The longer answer begins decades earlier, with a little girl who never seemed to tire of ghost stories.
I've always been a reader, and I credit that love almost entirely to my mother. Some of my favorite childhood memories are of books filling the house, and my mom, sister, and I sharing novels to read. Looking back, I realize those moments weren't just about passing the time. They taught me that stories were meant to be shared.
That love of storytelling quickly expanded beyond books.
Late nights often meant watching Chiller Theater, creature features, and every classic horror film I could find. Abbott & Costello Meet the monsters series of films were a favorite, introducing me to iconic monsters in a way that was equal parts spooky and fun. Vincent Price became a familiar face, and before long I was devouring ghost stories, monster movies, supernatural mysteries, and anything that wandered into the strange or unexplained.
By the sixth grade, I had picked up my first Stephen King novel—Firestarter. It opened an entirely new world for me. Horror wasn't just about monsters lurking in dark corners. It could explore fear, grief, obsession, morality, and the complicated parts of being human.
That same year, I started writing my first novel.
It was called 101 Hilltop Drive, and while the original version is safely tucked away, I spent the next 30 years rewriting that novel until I was brave enough to self-publish the version you can find today. That novel marked the beginning of something that has never really stopped. I've been writing stories ever since.
A couple of years later, another passion began to take shape.
In eighth grade, I became fascinated with portrait drawing. I wanted to capture people as accurately as I could, studying expressions, anatomy, light, and every tiny detail that made someone recognizable. By high school, I had fallen headfirst into art history, discovering that paintings could tell stories every bit as powerful as novels.
That discovery changed everything.
Art history wasn't simply about learning who painted what. It became a doorway into ancient civilizations, mythology, religion, symbolism, and the beliefs that shaped entire cultures. Every sculpture, fresco, and illuminated manuscript hinted at a larger story waiting to be uncovered.
The more I learned, the more I realized that every civilization had its monsters.
Some warned children not to wander too far from home. Others explained natural disasters, disease, famine, or the dangers hidden beyond the village walls. Flood myths appeared on opposite sides of the world. Fire became divine punishment in one culture and sacred renewal in another. Serpents, wolves, ravens, spirits, and shadowy creatures appeared again and again, each wearing different names but serving remarkably similar purposes.

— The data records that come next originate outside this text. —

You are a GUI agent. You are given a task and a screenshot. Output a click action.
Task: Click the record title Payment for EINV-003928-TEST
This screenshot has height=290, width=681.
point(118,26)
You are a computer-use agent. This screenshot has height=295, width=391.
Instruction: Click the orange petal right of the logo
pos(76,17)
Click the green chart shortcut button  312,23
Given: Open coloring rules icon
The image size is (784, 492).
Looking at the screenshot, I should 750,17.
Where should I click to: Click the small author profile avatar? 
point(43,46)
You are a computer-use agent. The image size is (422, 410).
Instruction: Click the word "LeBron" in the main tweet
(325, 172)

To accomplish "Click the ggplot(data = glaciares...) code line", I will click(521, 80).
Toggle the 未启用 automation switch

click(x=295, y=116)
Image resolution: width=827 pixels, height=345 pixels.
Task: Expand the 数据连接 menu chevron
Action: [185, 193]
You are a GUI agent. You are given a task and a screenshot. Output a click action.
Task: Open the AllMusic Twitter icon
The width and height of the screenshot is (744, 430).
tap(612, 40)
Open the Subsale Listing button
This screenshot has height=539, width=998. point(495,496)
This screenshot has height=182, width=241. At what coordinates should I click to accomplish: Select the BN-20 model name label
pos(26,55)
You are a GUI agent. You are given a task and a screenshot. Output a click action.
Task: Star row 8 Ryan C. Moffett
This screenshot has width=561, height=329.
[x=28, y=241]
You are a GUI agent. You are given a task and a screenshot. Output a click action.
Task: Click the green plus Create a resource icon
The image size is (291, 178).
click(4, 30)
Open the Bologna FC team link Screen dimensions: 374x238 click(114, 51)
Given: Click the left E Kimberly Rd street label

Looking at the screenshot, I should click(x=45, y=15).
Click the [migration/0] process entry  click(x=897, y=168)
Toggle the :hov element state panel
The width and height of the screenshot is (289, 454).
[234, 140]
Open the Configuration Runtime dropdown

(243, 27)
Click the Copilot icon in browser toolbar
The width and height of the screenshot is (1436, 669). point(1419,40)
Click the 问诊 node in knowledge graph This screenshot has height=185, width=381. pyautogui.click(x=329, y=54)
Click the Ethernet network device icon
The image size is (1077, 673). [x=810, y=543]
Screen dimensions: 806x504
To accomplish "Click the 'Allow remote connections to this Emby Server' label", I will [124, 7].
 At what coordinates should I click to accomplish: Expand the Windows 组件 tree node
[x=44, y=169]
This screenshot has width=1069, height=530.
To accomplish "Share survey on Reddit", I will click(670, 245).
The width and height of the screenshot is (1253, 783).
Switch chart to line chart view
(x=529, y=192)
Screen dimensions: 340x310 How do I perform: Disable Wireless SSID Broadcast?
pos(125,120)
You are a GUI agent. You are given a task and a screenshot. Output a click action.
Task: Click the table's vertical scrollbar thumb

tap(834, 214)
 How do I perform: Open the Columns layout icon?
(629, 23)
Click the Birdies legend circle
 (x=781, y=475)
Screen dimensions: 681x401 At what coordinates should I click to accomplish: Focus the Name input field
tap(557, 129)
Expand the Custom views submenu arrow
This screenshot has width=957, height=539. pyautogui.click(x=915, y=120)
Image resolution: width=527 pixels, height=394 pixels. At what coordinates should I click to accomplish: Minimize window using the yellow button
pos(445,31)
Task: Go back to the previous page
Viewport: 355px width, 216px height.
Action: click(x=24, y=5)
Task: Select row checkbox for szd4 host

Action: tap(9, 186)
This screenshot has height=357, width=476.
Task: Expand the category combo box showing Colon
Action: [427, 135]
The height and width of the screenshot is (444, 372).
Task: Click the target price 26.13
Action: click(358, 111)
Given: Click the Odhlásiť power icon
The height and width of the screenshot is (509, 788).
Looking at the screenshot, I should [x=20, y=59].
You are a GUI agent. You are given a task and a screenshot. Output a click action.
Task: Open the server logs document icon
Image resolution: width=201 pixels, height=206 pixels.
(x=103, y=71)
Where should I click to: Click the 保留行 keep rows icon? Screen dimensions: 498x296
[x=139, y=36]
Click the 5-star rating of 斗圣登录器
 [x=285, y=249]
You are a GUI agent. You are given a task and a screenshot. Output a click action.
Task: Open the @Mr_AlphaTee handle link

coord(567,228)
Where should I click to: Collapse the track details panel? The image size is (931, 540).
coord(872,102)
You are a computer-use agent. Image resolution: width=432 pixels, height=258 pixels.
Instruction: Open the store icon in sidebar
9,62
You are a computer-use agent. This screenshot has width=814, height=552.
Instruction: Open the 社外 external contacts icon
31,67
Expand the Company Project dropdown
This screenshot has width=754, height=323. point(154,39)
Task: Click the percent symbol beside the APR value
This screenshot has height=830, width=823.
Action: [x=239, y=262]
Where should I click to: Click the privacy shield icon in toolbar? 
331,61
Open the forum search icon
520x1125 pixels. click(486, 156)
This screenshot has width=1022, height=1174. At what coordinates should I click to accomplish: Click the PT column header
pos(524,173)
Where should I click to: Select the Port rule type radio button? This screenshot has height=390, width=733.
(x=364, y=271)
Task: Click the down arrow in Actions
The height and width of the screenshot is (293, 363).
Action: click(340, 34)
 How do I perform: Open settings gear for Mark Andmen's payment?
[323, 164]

I became fascinated by those connections.
The monsters themselves were interesting, but the stories behind them were even better.
That's ultimately why I write horror, mysteries, thrillers, and supernatural fiction.
I'm less interested in inventing something terrifying than I am in asking why people believed these stories in the first place. What fear gave birth to the legend? What truth survived long after the facts disappeared? Somewhere between history and imagination is a place where folklore becomes fiction, and that's where I love to write.
Ironically, my artwork followed a very different path.
When I was younger, I began exploring different styles and techniques. Some were surreal. Others realistic. But as I developed as an artist, life had other plans. I listened more to the advice of others and focused primarily on portraiture, chasing technical perfection and the challenge of capturing an exact likeness.
Then came the business of art.
Commissions became my priority. Gallery themes influenced what I painted.
Competitions rewarded certain styles. Marketing encouraged artists to follow trends or produce work that would sell.
None of those things are inherently bad. They taught me discipline, professionalism, and craftsmanship.
But somewhere along the way, I lost sight of why I wanted to create in the first place.
I wasn't painting because a story demanded to be told.
I was painting because someone else wanted it.
Over the past several years, I've slowly started changing that. I've stepped away from commissions, stopped participating in exhibitions, and given myself permission to rediscover the artist I was before business became the driving force.
Oddly enough, the answer wasn't something new.
It was something very old.
Everything I spent decades studying—ancient civilizations, mythology, folklore, religious symbolism, haunted legends, ghost stories, and the strange traditions that have survived for centuries—was already living inside my writing. I simply hadn't allowed it to become part of my artwork.
Now those two worlds are beginning to merge.
The stories that inspire my novels are finding their way onto my canvas. Ancient myths become portraits. Forgotten legends become symbols hidden within a painting.
Supernatural creatures emerge not simply as monsters, but as reflections of the cultures that imagined them.
For the first time in a very long time, my art and my writing feel like they're speaking the same language. That's an exciting place to be.
Every folklore article I write sends me down another rabbit hole. Every historical mystery sparks another story idea. Sometimes a painting comes first. Sometimes it's a novel. Occasionally it's both at the same time.
That's the fun of creating. You never really know where inspiration will lead.
People often ask whether the folklore comes first or the fiction. The truth is, they're impossible for me to separate.
Every legend has a story.
Every story has a face.
And after all these years, I finally feel like I'm painting both.